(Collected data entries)
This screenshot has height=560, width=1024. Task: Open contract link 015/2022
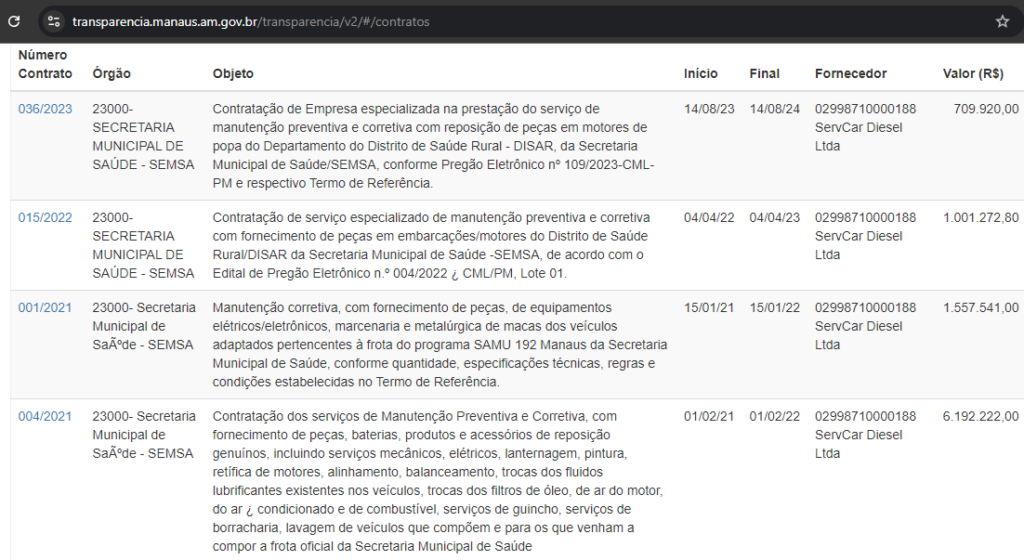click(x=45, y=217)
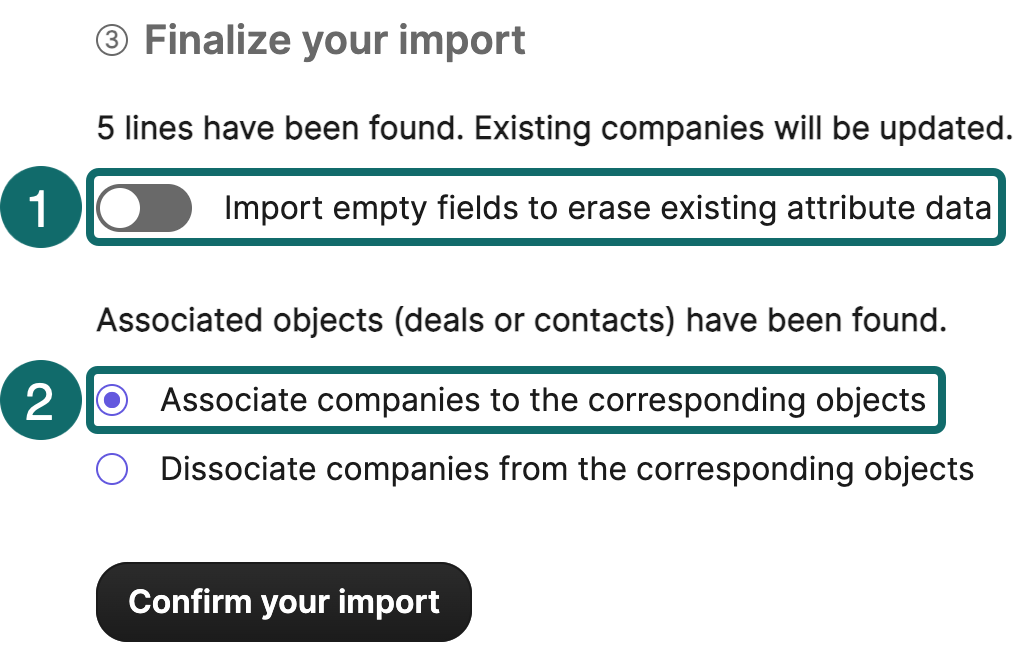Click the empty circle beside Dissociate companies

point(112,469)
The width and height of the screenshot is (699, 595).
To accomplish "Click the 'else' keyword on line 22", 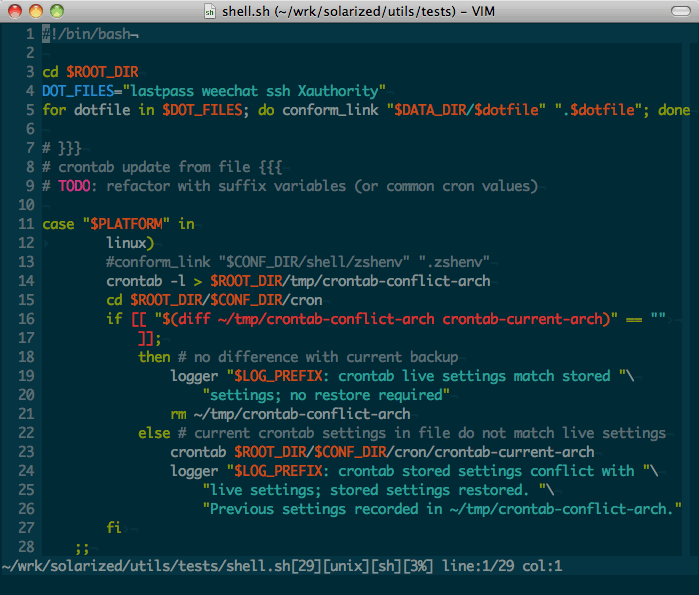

WHAT THE TASK ASKS: Your reply should repeat the entries above exactly, leaving the pictures out.

EXERCISE RESULT:
This screenshot has height=560, width=1024. Task: Open contract link 015/2022
click(x=45, y=217)
Click the empty circle beside Dissociate companies

point(112,469)
The width and height of the screenshot is (699, 595).
To accomplish "Click the 'else' keyword on line 22", 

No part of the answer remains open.